**Work task**
Should an entry contain an image, omit it and repeat the rest exactly.

══════

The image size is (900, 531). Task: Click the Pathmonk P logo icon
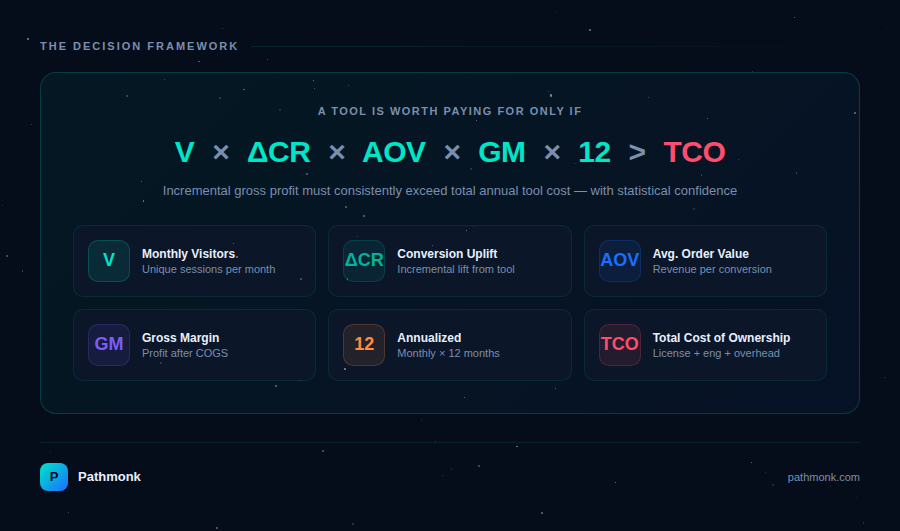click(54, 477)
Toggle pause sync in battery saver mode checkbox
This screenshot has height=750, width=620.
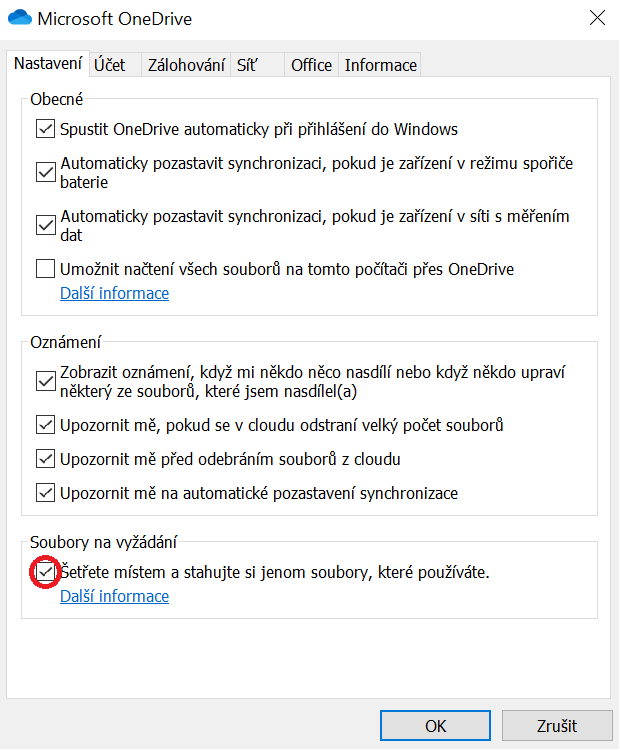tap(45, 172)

══════

**The answer**
The image size is (900, 531). Task: Click the Pathmonk P logo icon
click(54, 477)
Toggle pause sync in battery saver mode checkbox
This screenshot has height=750, width=620.
tap(45, 172)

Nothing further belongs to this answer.